Eddie Woodin, a generous Friend of Casco Bay is offering $5,000 in matching funds toward our work to keep pollution out of the Bay, limit pesticides, and educate local residents and businesses about being good stewards of our waters.
You can help us meet the match. Simply choose Membership and note the match in the comments field.Donate Here
What inspired Eddie’s generosity and activism? Here is Eddie’s story:
Eddie Woodin has a backyard that should be showcased on Home & Garden TV. He has planted acres of bee-friendly flowers, nurtured trees, shrubs, and green spaces, and installed nesting boxes and bird baths to accommodate bevies of birds. He has maintained his two-acre refuge without pesticides for 18 years.

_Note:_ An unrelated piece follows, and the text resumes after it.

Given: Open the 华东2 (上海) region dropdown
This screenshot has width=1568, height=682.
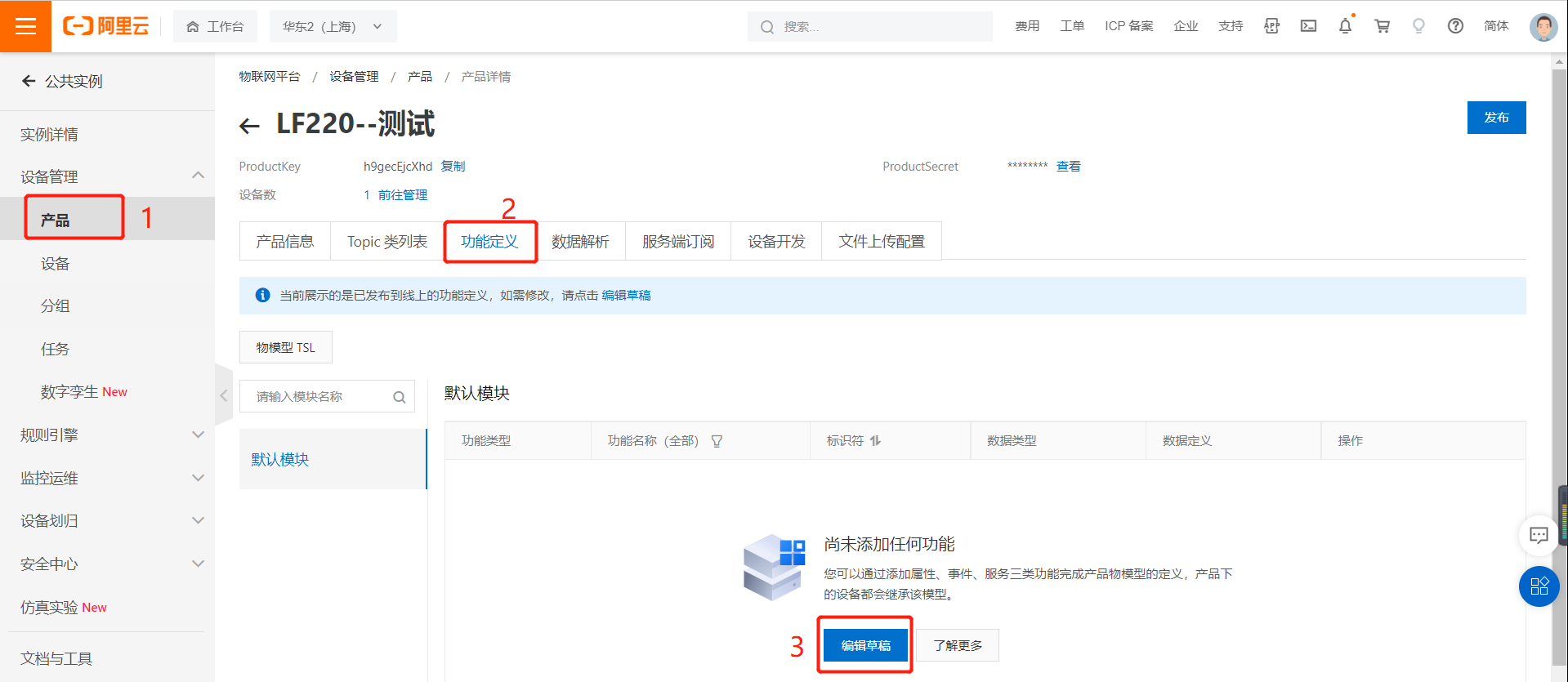Looking at the screenshot, I should (x=333, y=27).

Eddie is well known in birding circles for his knowledge of birds and his passion to protect them. He’s created a nature reserve adjacent to an abandoned gravel pit in Scarborough, Maine, a short distance from Scarborough Marsh. Covering more than 3,200 acres, Scarborough Marsh is the largest contiguous salt marsh system in Maine. The marsh is a stopover for migrating birds on the Atlantic Flyway.

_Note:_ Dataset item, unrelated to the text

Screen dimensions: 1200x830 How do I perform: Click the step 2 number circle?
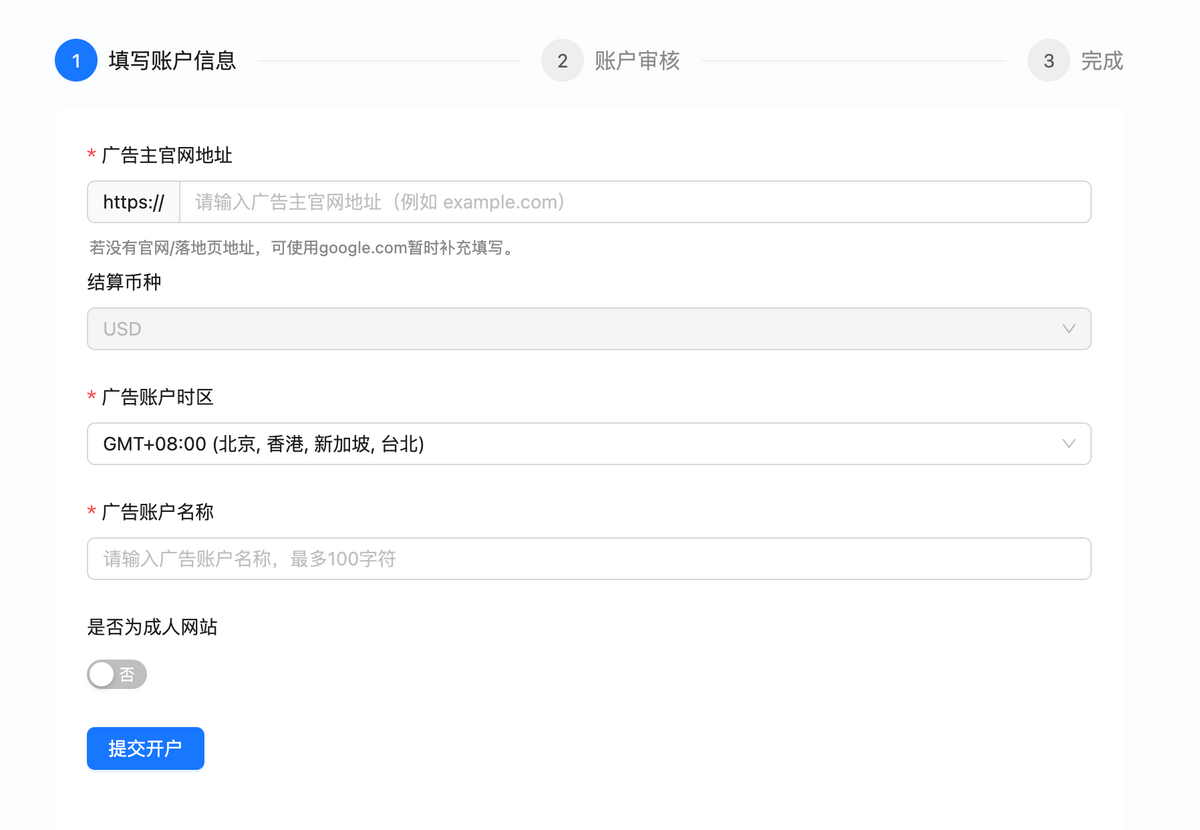coord(562,61)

One afternoon nearly 10 years ago, Eddie was sitting on a bench in his yard at dusk. He noticed that there were none of the brown bats that normally dive bombed clouds of mosquitoes at that time of day. Then he realized there were no mosquitoes either.
Soon after, Eddie saw that a pair of adult tree swallows had abandoned their nest, leaving their chicks to starve. Tree swallows are aerial feeders, catching mosquitoes, flies, and gnats on the wing. There were no insects around to feed their young.
Within the space of a few weeks, Eddie received eight solicitations for chemical lawn care services. He threw them all away, but he began to wonder, what were other homeowners doing with these ads?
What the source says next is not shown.